What this exercise asks:
• 1. Do these statements agree with the article about Trevor Law? For each, answer yes or no and quote the deciding words. (a) Law's minor is in Spanish and Arabic. (b) In the global communications class, Law helped write a business plan for a fictional company. (c) At family gatherings, Law noticed a divide between his relatives from Puerto Rico and those living in the U.S.
• 2. In the article about Trevor Law, what is Law's major?
-- START OF Excerpt provided --
By Jonah Grinkewitz
For Trevor Law, studying Spanish was more than an opportunity to learn a new language - it was a chance to connect with family. At gatherings, he noticed a natural divide between his relatives from Puerto Rico and those living in the U.S.
"It was personal," he said. "And I fell in love with the culture, the art and the rhythm of the language."
Law's desire to connect with people extends past his own family. As an international business major with a minor in Spanish and Arabic, he hopes to meet people from across backgrounds and cultures after he graduates.
"My ultimate goal is to work in a multicultural environment of creating something new," he said. "That could be developing business plans with people from different countries or consulting with a foreign business to bring them into the U.S."
Law credits his global communications class, taught by Lee Slater, as an experience that helped shape his direction. In that class, he worked with students from other countries to develop a business plan for an actual company looking to expand abroad.
"I've been fortunate enough in her class to have the experience of working with kids from all over the globe," he said. "It could be stressful, but every lecture she would walk us through techniques for communicating in a multicultural environment."
-- END OF Excerpt provided --
-- START OF Data provided --
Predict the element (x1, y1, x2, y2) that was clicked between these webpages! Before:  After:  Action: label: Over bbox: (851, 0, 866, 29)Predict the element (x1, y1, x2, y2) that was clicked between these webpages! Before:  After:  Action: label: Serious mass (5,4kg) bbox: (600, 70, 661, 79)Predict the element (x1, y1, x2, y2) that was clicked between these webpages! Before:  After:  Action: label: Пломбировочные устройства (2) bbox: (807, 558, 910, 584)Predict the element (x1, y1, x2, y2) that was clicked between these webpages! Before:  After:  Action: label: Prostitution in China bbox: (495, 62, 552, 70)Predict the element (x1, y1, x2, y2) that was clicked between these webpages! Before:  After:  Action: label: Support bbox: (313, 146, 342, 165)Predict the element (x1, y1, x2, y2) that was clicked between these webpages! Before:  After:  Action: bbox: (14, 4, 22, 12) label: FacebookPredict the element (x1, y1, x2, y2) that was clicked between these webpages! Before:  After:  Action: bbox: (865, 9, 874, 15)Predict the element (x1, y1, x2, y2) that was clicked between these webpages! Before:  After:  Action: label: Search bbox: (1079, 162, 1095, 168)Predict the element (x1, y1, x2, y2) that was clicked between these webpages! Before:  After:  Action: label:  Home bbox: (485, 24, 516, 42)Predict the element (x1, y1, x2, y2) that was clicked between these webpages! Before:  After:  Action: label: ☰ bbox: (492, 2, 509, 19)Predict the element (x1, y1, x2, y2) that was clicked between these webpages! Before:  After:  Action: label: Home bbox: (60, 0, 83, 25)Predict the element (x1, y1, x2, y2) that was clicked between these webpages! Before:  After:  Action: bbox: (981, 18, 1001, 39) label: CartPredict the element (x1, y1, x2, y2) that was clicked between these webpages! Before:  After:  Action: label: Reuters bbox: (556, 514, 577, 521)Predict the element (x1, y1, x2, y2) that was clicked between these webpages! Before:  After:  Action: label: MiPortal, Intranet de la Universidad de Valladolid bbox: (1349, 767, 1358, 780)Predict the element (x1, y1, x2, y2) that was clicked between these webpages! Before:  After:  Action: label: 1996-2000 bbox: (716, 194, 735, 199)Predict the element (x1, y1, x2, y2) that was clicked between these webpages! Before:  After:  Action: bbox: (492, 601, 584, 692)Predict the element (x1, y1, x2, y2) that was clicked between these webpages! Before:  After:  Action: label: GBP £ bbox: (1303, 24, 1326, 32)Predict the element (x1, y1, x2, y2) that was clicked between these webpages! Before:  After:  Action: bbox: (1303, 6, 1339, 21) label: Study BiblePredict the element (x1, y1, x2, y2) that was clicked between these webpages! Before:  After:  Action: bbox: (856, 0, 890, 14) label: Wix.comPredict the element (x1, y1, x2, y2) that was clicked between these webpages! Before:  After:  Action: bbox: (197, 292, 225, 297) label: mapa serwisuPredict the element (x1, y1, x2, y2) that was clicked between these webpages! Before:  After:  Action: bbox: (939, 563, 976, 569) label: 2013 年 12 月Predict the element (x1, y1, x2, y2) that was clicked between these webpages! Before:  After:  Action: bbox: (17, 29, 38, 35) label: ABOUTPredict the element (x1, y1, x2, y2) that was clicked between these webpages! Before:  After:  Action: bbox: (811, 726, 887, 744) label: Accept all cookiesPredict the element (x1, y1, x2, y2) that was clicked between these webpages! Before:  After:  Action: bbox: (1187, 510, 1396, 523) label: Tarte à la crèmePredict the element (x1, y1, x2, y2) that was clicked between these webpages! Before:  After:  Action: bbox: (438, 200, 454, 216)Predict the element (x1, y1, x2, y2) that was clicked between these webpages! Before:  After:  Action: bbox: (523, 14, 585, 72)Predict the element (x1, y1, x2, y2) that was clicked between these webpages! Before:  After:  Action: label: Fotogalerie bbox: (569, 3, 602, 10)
-- END OF Data provided --
Solutions:
• 1.
(a) Yes: "with a minor in Spanish and Arabic"
(b) No: "develop a business plan for an actual company looking to expand abroad"
(c) Yes: "he noticed a natural divide between his relatives from Puerto Rico and those living in the U.S."

• 2. International business.